For the listing below, give the number of lines that contain the word "Open" and no other text.

> [Data]
%%

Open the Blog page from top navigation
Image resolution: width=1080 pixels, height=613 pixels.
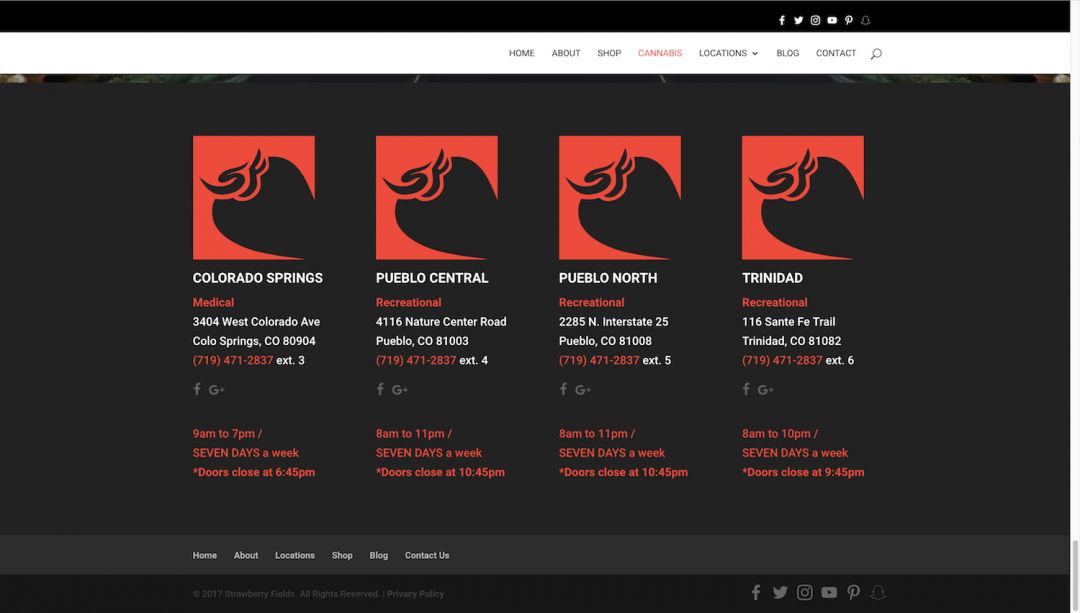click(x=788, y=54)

%%
%%

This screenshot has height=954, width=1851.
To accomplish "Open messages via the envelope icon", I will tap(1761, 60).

%%

> [Output for this exercise]
2